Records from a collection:
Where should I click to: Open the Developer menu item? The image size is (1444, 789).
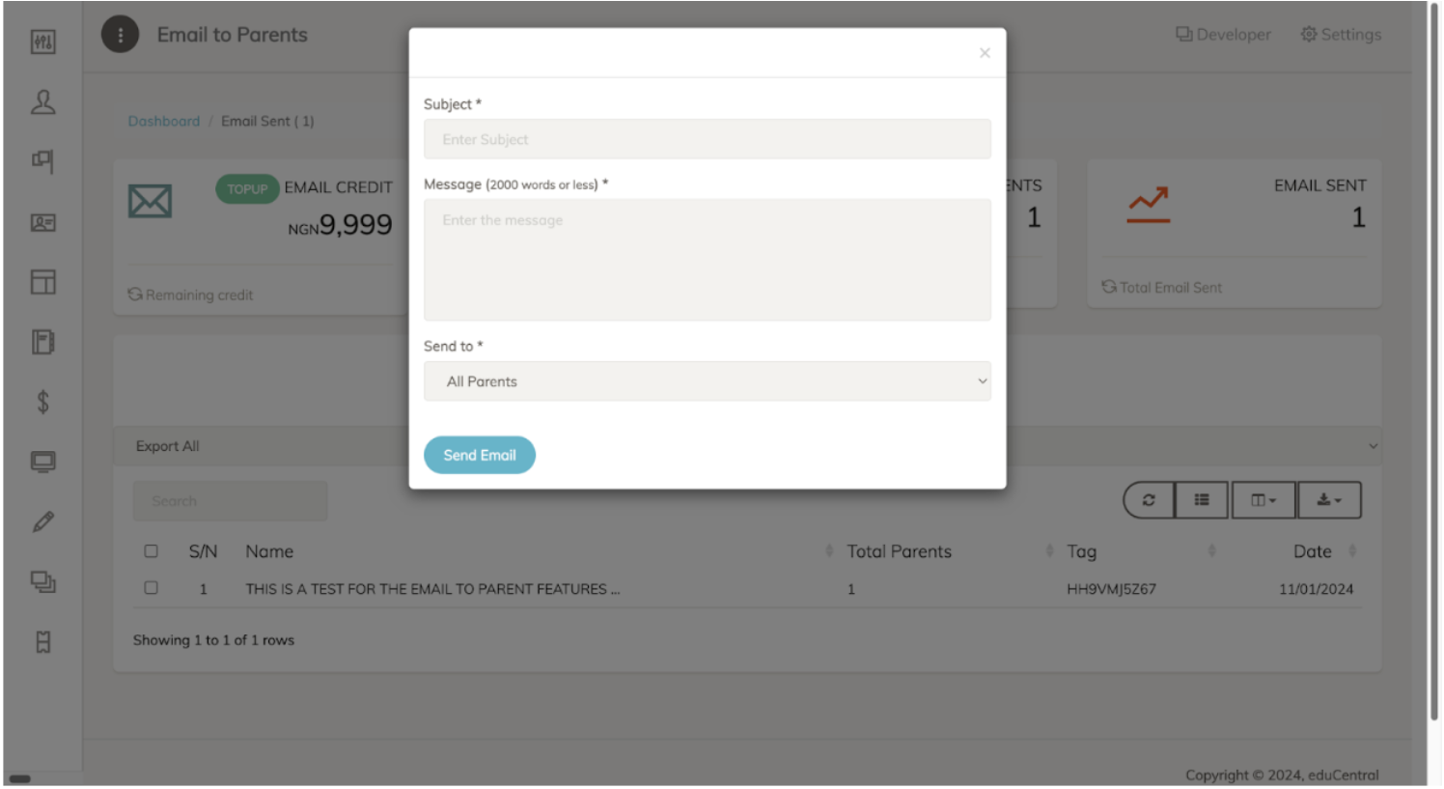tap(1223, 35)
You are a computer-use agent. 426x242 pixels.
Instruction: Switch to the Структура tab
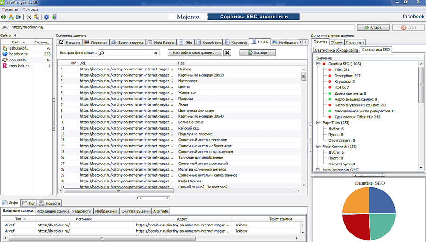click(355, 42)
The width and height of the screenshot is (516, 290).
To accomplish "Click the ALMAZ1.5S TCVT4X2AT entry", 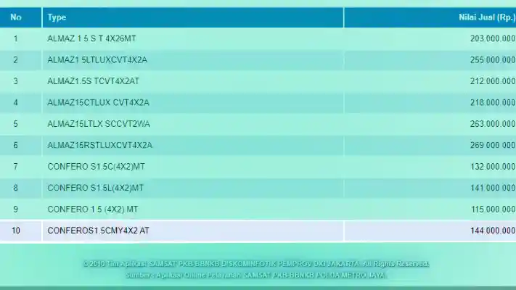I will pos(94,80).
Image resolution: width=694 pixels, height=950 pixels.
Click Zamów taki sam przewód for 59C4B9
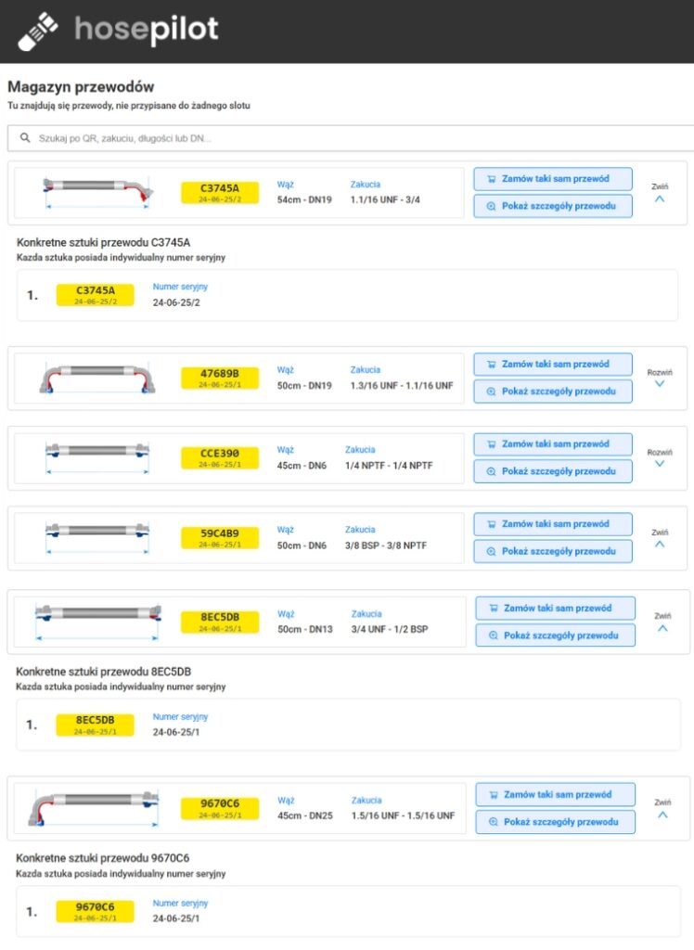click(x=553, y=523)
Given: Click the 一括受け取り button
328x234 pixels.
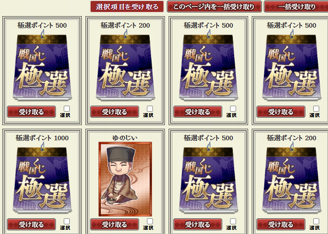Looking at the screenshot, I should tap(296, 6).
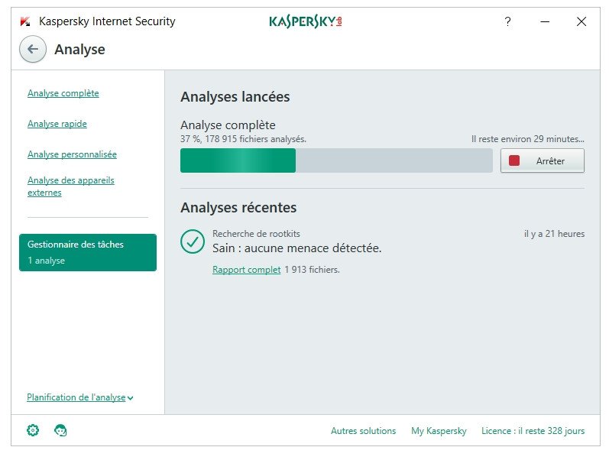This screenshot has height=460, width=609.
Task: Open settings via the gear icon
Action: [x=33, y=430]
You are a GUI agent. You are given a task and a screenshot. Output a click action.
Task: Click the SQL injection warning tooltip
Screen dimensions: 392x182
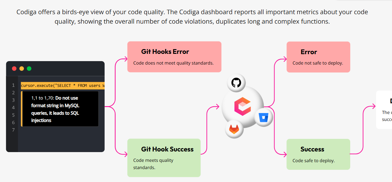click(60, 109)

- **PROBLEM**
Give back exactly, and only, the lines from the one holding "Given: Click the 一括受け取り button" through the last line of the entries, with every picture omitted.

- **RESULT OF THE TASK**
Given: Click the 一括受け取り button
328x234 pixels.
Looking at the screenshot, I should tap(296, 6).
This screenshot has height=460, width=609.
Task: Open settings via the gear icon
Action: [x=33, y=430]
You are a GUI agent. You are given a task and a screenshot. Output a click action.
Task: Click the SQL injection warning tooltip
Screen dimensions: 392x182
click(60, 109)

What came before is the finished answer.